> Work required
Leave out the pictures and copy the remaining records exactly.

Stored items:
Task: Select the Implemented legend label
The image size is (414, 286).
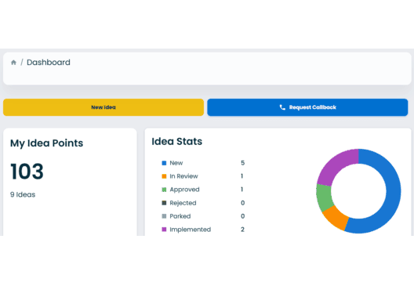Action: click(190, 230)
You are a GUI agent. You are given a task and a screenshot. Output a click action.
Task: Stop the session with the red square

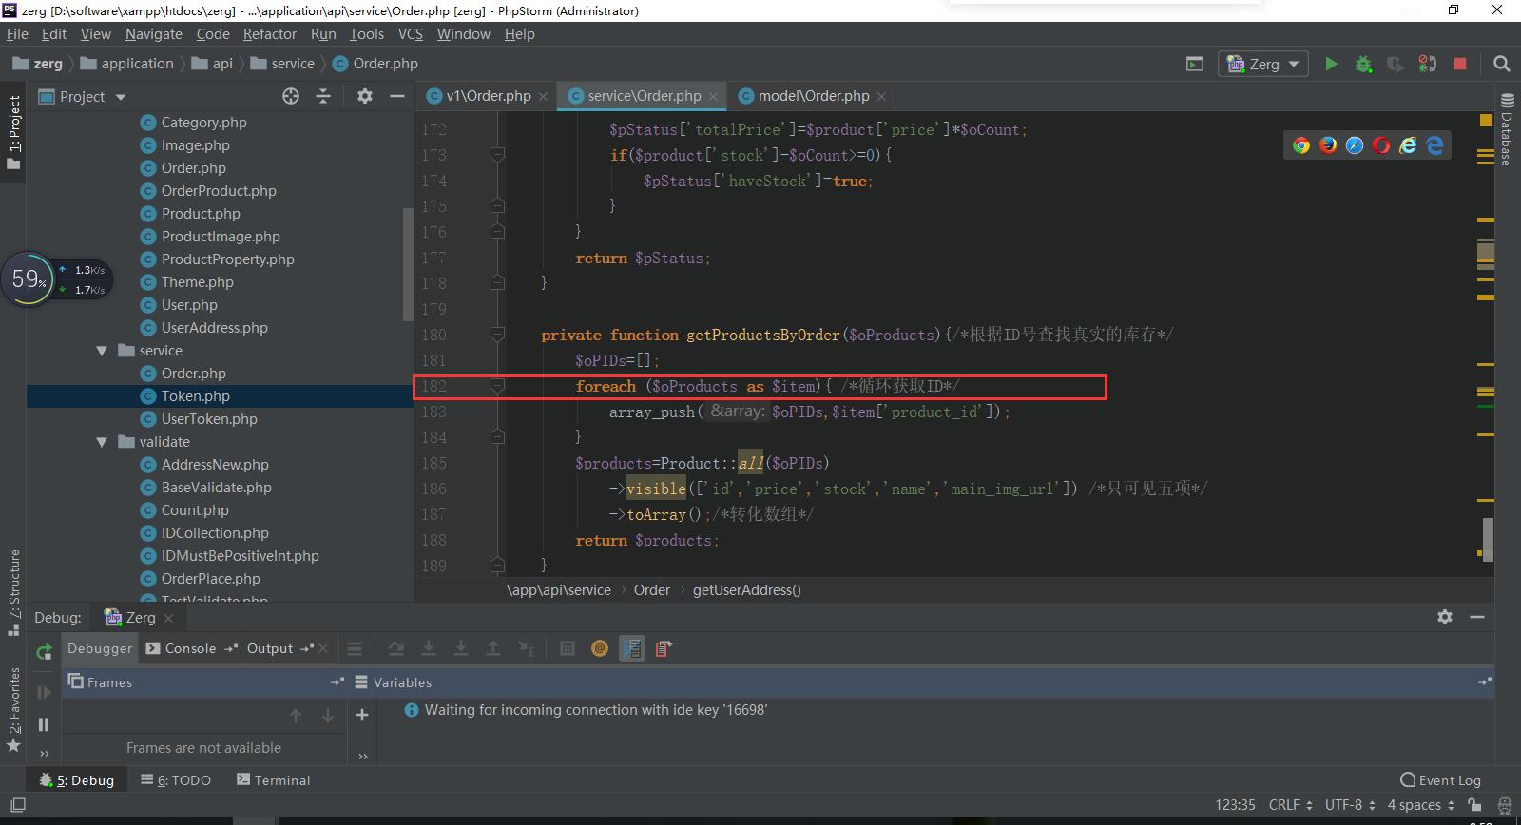1460,64
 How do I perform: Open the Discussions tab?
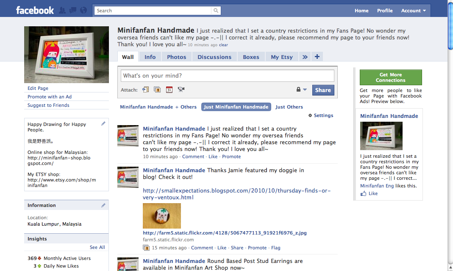[x=214, y=56]
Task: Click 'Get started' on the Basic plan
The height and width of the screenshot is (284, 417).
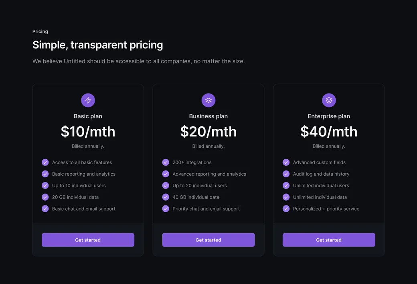Action: pos(88,239)
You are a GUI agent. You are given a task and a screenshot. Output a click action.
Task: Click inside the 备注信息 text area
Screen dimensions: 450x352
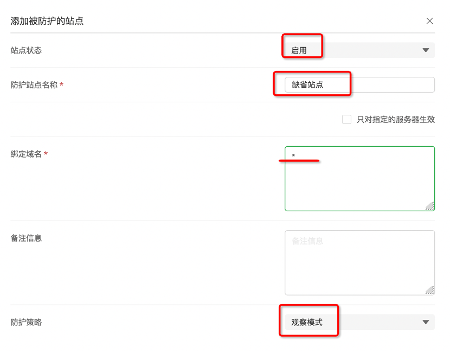tap(359, 263)
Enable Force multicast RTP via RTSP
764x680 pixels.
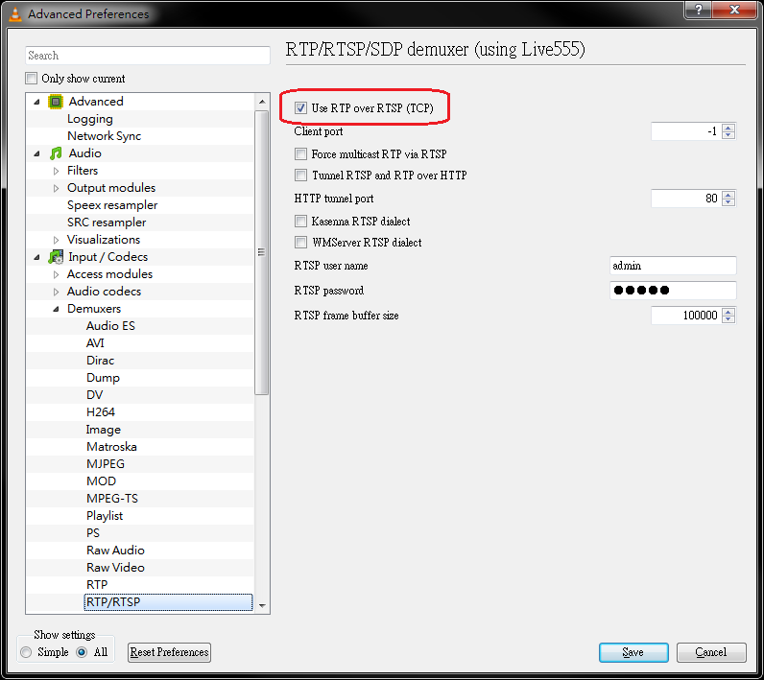click(x=301, y=154)
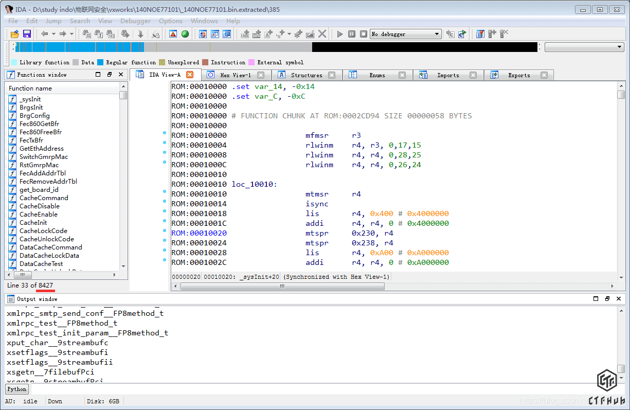
Task: Click the X delete icon in toolbar
Action: pyautogui.click(x=322, y=34)
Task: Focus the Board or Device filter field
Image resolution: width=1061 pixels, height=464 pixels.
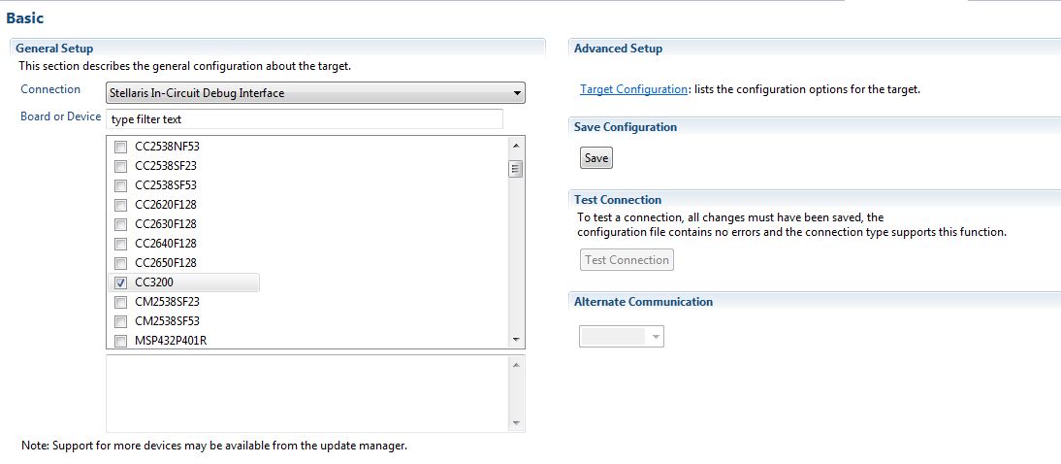Action: 305,119
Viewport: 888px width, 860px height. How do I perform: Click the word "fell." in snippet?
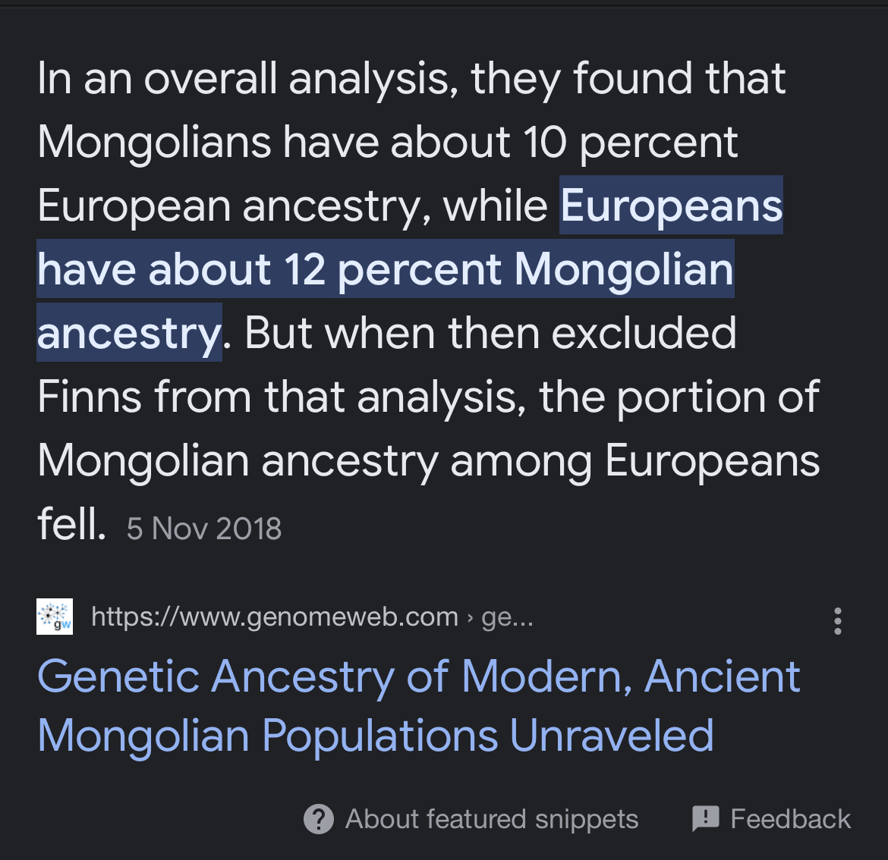click(x=72, y=524)
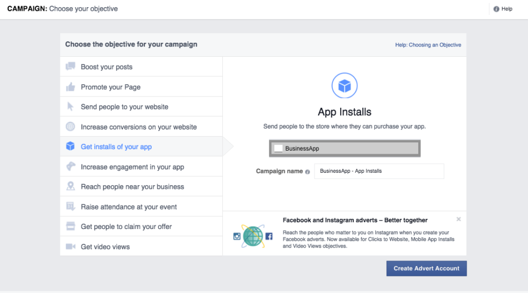Click the campaign name info icon
The height and width of the screenshot is (293, 528).
308,172
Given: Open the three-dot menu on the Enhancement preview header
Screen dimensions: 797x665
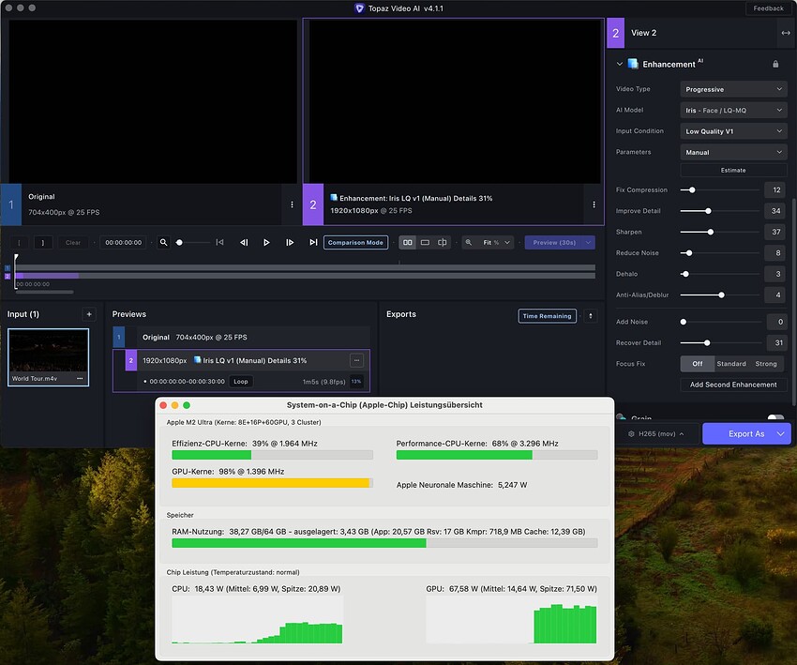Looking at the screenshot, I should (594, 204).
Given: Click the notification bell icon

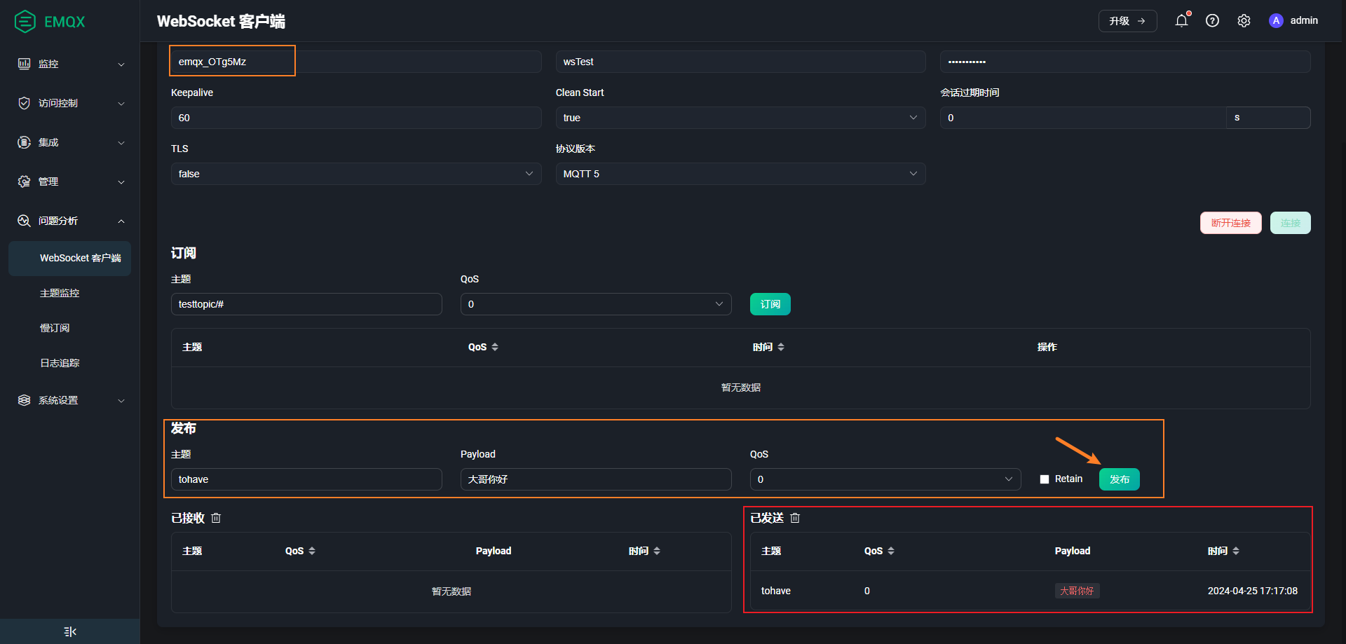Looking at the screenshot, I should point(1181,21).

> Written solution
Task: Select the Implemented legend label
The image size is (414, 286).
Action: click(190, 230)
You are a GUI agent. You are given a task and a screenshot. Output a click action.
Task: Stop the session with the red square

1460,64
 How do I perform: Open the Discussions tab?
[x=214, y=56]
Task: Click 'Get started' on the Basic plan
The height and width of the screenshot is (284, 417).
Action: pos(88,239)
You are a GUI agent. You are given a task and a screenshot. Output a click action.
Task: Click inside the 备注信息 text area
Screen dimensions: 450x352
tap(359, 263)
Enable Force multicast RTP via RTSP
764x680 pixels.
click(x=301, y=154)
Task: Click the X delete icon in toolbar
Action: pyautogui.click(x=322, y=34)
Task: Focus the Board or Device filter field
Image resolution: width=1061 pixels, height=464 pixels.
Action: 305,119
Viewport: 888px width, 860px height. How do I perform: Click the word "fell." in snippet?
click(x=72, y=524)
Click the campaign name info icon
The height and width of the screenshot is (293, 528).
308,172
Given: Open the three-dot menu on the Enhancement preview header
Screen dimensions: 797x665
Looking at the screenshot, I should (594, 204).
Given: Click the notification bell icon

Looking at the screenshot, I should point(1181,21).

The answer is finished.